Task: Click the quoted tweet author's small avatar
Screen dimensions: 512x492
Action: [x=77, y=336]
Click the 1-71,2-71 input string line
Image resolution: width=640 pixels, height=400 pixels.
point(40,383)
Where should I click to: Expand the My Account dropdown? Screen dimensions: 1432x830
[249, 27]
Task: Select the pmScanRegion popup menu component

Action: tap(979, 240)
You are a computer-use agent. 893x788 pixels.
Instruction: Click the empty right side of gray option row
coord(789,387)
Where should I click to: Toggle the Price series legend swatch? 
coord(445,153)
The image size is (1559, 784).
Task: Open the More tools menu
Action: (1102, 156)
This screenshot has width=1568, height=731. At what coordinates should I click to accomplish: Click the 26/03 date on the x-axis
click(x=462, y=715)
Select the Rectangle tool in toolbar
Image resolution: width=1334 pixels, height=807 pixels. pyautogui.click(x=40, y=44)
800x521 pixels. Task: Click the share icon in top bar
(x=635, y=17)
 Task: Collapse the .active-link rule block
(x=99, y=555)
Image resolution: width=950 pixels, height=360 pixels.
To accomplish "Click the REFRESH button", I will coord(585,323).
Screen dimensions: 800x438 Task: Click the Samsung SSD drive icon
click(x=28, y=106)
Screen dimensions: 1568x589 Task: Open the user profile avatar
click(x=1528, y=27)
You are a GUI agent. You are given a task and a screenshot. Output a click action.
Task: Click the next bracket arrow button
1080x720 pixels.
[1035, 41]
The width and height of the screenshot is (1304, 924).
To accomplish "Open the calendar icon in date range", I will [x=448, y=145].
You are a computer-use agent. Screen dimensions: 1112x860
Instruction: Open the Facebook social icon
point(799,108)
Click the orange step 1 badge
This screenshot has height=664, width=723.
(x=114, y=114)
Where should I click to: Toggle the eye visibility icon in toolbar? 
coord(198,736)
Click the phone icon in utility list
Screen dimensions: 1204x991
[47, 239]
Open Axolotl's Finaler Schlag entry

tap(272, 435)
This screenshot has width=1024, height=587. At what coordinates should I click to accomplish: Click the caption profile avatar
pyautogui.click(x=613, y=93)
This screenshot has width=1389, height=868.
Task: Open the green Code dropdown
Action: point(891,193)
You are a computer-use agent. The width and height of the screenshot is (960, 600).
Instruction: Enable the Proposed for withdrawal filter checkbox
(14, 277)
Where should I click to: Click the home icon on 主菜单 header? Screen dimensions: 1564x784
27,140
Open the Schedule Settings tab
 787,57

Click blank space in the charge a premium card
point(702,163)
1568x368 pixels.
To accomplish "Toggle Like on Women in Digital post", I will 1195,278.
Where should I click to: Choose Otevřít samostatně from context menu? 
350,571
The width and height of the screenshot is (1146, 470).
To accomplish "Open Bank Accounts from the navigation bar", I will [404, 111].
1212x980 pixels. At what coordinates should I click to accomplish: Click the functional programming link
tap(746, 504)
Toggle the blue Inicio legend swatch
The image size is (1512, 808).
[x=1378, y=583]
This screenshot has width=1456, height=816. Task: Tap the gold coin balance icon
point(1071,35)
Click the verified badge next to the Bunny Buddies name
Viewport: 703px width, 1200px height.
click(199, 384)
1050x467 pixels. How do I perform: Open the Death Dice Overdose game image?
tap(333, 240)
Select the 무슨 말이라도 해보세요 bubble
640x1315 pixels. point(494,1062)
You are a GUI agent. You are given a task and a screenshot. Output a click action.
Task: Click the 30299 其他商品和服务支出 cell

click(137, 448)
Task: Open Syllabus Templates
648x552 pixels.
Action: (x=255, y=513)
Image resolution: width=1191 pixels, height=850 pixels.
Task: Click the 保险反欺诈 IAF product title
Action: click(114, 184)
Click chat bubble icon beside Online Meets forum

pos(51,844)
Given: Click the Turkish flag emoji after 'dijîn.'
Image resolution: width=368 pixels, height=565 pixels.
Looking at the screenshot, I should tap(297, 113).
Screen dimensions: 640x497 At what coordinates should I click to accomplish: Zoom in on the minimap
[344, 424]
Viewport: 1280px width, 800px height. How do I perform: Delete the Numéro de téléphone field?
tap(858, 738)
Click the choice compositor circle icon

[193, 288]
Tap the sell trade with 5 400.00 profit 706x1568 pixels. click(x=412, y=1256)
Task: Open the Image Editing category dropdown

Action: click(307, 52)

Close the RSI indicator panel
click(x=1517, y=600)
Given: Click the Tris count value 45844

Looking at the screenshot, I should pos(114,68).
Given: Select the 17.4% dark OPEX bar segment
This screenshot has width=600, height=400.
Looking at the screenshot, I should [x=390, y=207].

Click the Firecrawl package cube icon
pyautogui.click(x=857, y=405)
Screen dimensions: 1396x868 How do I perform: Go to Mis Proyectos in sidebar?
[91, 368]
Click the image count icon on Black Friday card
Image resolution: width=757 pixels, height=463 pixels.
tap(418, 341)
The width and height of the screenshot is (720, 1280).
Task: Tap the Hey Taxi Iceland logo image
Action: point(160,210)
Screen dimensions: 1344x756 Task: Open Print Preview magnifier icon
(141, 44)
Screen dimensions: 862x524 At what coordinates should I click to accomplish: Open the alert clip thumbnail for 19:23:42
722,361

◆ **BRIEF**
Take the entries and print them exactly. Keep every line.

◆ **RESPONSE TO THIS EXERCISE**
Task: Click the quoted tweet author's small avatar
Screen dimensions: 512x492
Action: [x=77, y=336]
Click the 1-71,2-71 input string line
Image resolution: width=640 pixels, height=400 pixels.
point(40,383)
Where should I click to: Expand the My Account dropdown? Screen dimensions: 1432x830
[249, 27]
Task: Select the pmScanRegion popup menu component

Action: tap(979, 240)
You are a computer-use agent. 893x788 pixels.
Instruction: Click the empty right side of gray option row
coord(789,387)
Where should I click to: Toggle the Price series legend swatch? 
coord(445,153)
The image size is (1559, 784).
Task: Open the More tools menu
Action: (1102, 156)
This screenshot has width=1568, height=731. At what coordinates should I click to accomplish: Click the 26/03 date on the x-axis
click(x=462, y=715)
Select the Rectangle tool in toolbar
Image resolution: width=1334 pixels, height=807 pixels. pyautogui.click(x=40, y=44)
800x521 pixels. Task: Click the share icon in top bar
(x=635, y=17)
 Task: Collapse the .active-link rule block
(x=99, y=555)
Image resolution: width=950 pixels, height=360 pixels.
To accomplish "Click the REFRESH button", I will coord(585,323).
Screen dimensions: 800x438 Task: Click the Samsung SSD drive icon
click(x=28, y=106)
Screen dimensions: 1568x589 Task: Open the user profile avatar
click(x=1528, y=27)
You are a GUI agent. You are given a task and a screenshot. Output a click action.
Task: Click the next bracket arrow button
1080x720 pixels.
[1035, 41]
The width and height of the screenshot is (1304, 924).
To accomplish "Open the calendar icon in date range", I will [x=448, y=145].
You are a computer-use agent. Screen dimensions: 1112x860
Instruction: Open the Facebook social icon
point(799,108)
Click the orange step 1 badge
This screenshot has height=664, width=723.
(x=114, y=114)
Where should I click to: Toggle the eye visibility icon in toolbar? 
coord(198,736)
Click the phone icon in utility list
Screen dimensions: 1204x991
[47, 239]
Open Axolotl's Finaler Schlag entry

tap(272, 435)
This screenshot has width=1024, height=587. At what coordinates should I click to accomplish: Click the caption profile avatar
pyautogui.click(x=613, y=93)
This screenshot has width=1389, height=868.
Task: Open the green Code dropdown
Action: point(891,193)
You are a computer-use agent. The width and height of the screenshot is (960, 600).
Instruction: Enable the Proposed for withdrawal filter checkbox
(14, 277)
Where should I click to: Click the home icon on 主菜单 header? Screen dimensions: 1564x784
27,140
Open the Schedule Settings tab
 787,57

Click blank space in the charge a premium card
point(702,163)
1568x368 pixels.
To accomplish "Toggle Like on Women in Digital post", I will 1195,278.
Where should I click to: Choose Otevřít samostatně from context menu? 
350,571
The width and height of the screenshot is (1146, 470).
To accomplish "Open Bank Accounts from the navigation bar", I will [404, 111].
1212x980 pixels. At what coordinates should I click to accomplish: Click the functional programming link
tap(746, 504)
Toggle the blue Inicio legend swatch
The image size is (1512, 808).
[x=1378, y=583]
This screenshot has width=1456, height=816. Task: Tap the gold coin balance icon
point(1071,35)
Click the verified badge next to the Bunny Buddies name
Viewport: 703px width, 1200px height.
click(199, 384)
1050x467 pixels. How do I perform: Open the Death Dice Overdose game image?
tap(333, 240)
Select the 무슨 말이라도 해보세요 bubble
640x1315 pixels. point(494,1062)
You are a GUI agent. You are given a task and a screenshot. Output a click action.
Task: Click the 30299 其他商品和服务支出 cell

click(137, 448)
Task: Open Syllabus Templates
648x552 pixels.
Action: (x=255, y=513)
Image resolution: width=1191 pixels, height=850 pixels.
Task: Click the 保险反欺诈 IAF product title
Action: click(114, 184)
Click chat bubble icon beside Online Meets forum

pos(51,844)
Given: Click the Turkish flag emoji after 'dijîn.'
Image resolution: width=368 pixels, height=565 pixels.
Looking at the screenshot, I should tap(297, 113).
Screen dimensions: 640x497 At what coordinates should I click to accomplish: Zoom in on the minimap
[344, 424]
Viewport: 1280px width, 800px height. How do I perform: Delete the Numéro de téléphone field?
tap(858, 738)
Click the choice compositor circle icon

[193, 288]
Tap the sell trade with 5 400.00 profit 706x1568 pixels. click(x=412, y=1256)
Task: Open the Image Editing category dropdown

Action: click(307, 52)

Close the RSI indicator panel
click(x=1517, y=600)
Given: Click the Tris count value 45844

Looking at the screenshot, I should pos(114,68).
Given: Select the 17.4% dark OPEX bar segment
This screenshot has width=600, height=400.
Looking at the screenshot, I should [x=390, y=207].

Click the Firecrawl package cube icon
pyautogui.click(x=857, y=405)
Screen dimensions: 1396x868 How do I perform: Go to Mis Proyectos in sidebar?
[91, 368]
Click the image count icon on Black Friday card
Image resolution: width=757 pixels, height=463 pixels.
tap(418, 341)
The width and height of the screenshot is (720, 1280).
Task: Tap the Hey Taxi Iceland logo image
Action: point(160,210)
Screen dimensions: 1344x756 Task: Open Print Preview magnifier icon
(141, 44)
Screen dimensions: 862x524 At what coordinates should I click to accomplish: Open the alert clip thumbnail for 19:23:42
722,361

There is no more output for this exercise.